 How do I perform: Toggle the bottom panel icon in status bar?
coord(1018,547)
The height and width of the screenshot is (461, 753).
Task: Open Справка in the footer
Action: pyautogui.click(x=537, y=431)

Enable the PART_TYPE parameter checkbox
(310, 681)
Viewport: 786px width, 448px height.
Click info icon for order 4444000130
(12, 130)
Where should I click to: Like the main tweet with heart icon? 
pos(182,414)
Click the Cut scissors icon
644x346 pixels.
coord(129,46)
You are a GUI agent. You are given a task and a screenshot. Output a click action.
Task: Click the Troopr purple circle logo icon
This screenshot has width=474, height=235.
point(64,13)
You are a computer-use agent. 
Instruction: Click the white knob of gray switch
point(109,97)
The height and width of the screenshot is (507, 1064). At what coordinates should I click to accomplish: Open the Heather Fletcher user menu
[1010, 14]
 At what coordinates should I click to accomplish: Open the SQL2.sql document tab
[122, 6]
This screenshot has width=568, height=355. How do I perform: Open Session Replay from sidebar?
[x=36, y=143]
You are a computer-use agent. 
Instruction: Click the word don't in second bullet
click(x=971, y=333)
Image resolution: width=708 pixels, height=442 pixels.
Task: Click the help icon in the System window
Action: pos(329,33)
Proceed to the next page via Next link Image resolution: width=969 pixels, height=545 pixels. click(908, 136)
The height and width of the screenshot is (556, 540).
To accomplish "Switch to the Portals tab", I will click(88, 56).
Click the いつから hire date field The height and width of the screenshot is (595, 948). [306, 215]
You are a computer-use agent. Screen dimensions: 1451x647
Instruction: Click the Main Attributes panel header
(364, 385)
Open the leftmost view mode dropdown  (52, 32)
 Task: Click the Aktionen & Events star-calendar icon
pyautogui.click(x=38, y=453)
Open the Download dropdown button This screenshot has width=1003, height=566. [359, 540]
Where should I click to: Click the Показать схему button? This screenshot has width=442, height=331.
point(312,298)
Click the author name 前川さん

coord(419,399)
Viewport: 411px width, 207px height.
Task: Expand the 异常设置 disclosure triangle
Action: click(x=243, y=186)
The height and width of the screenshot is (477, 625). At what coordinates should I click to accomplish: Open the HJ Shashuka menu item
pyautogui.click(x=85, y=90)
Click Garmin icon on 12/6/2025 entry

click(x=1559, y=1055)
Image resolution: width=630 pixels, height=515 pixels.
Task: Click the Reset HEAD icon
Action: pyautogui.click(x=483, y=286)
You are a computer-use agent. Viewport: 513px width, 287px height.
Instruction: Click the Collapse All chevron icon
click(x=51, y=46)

···

:: Problem to solve ::
Please present all the items above as one numbered list, leaving out the blank lines.

:: Task solution ::
1.  How do I perform: Toggle the bottom panel icon in status bar?
2. coord(1018,547)
3. The height and width of the screenshot is (461, 753).
4. Task: Open Справка in the footer
5. Action: pyautogui.click(x=537, y=431)
6. Enable the PART_TYPE parameter checkbox
7. (310, 681)
8. Viewport: 786px width, 448px height.
9. Click info icon for order 4444000130
10. (12, 130)
11. Where should I click to: Like the main tweet with heart icon? 
12. pos(182,414)
13. Click the Cut scissors icon
14. 644x346 pixels.
15. coord(129,46)
16. You are a GUI agent. You are given a task and a screenshot. Output a click action.
17. Task: Click the Troopr purple circle logo icon
18. This screenshot has width=474, height=235.
19. point(64,13)
20. You are a computer-use agent. 
21. Instruction: Click the white knob of gray switch
22. point(109,97)
23. The height and width of the screenshot is (507, 1064). At what coordinates should I click to accomplish: Open the Heather Fletcher user menu
24. [1010, 14]
25.  At what coordinates should I click to accomplish: Open the SQL2.sql document tab
26. [122, 6]
27. This screenshot has width=568, height=355. How do I perform: Open Session Replay from sidebar?
28. [x=36, y=143]
29. You are a computer-use agent. 
30. Instruction: Click the word don't in second bullet
31. click(x=971, y=333)
32. Image resolution: width=708 pixels, height=442 pixels.
33. Task: Click the help icon in the System window
34. Action: pos(329,33)
35. Proceed to the next page via Next link Image resolution: width=969 pixels, height=545 pixels. click(908, 136)
36. The height and width of the screenshot is (556, 540).
37. To accomplish "Switch to the Portals tab", I will click(88, 56).
38. Click the いつから hire date field The height and width of the screenshot is (595, 948). [306, 215]
39. You are a computer-use agent. Screen dimensions: 1451x647
40. Instruction: Click the Main Attributes panel header
41. (364, 385)
42. Open the leftmost view mode dropdown  (52, 32)
43.  Task: Click the Aktionen & Events star-calendar icon
44. pyautogui.click(x=38, y=453)
45. Open the Download dropdown button This screenshot has width=1003, height=566. [359, 540]
46. Where should I click to: Click the Показать схему button? This screenshot has width=442, height=331.
47. point(312,298)
48. Click the author name 前川さん
49. coord(419,399)
50. Viewport: 411px width, 207px height.
51. Task: Expand the 异常设置 disclosure triangle
52. Action: click(x=243, y=186)
53. The height and width of the screenshot is (477, 625). At what coordinates should I click to accomplish: Open the HJ Shashuka menu item
54. pyautogui.click(x=85, y=90)
55. Click Garmin icon on 12/6/2025 entry
56. click(x=1559, y=1055)
57. Image resolution: width=630 pixels, height=515 pixels.
58. Task: Click the Reset HEAD icon
59. Action: pyautogui.click(x=483, y=286)
60. You are a computer-use agent. Viewport: 513px width, 287px height.
61. Instruction: Click the Collapse All chevron icon
62. click(x=51, y=46)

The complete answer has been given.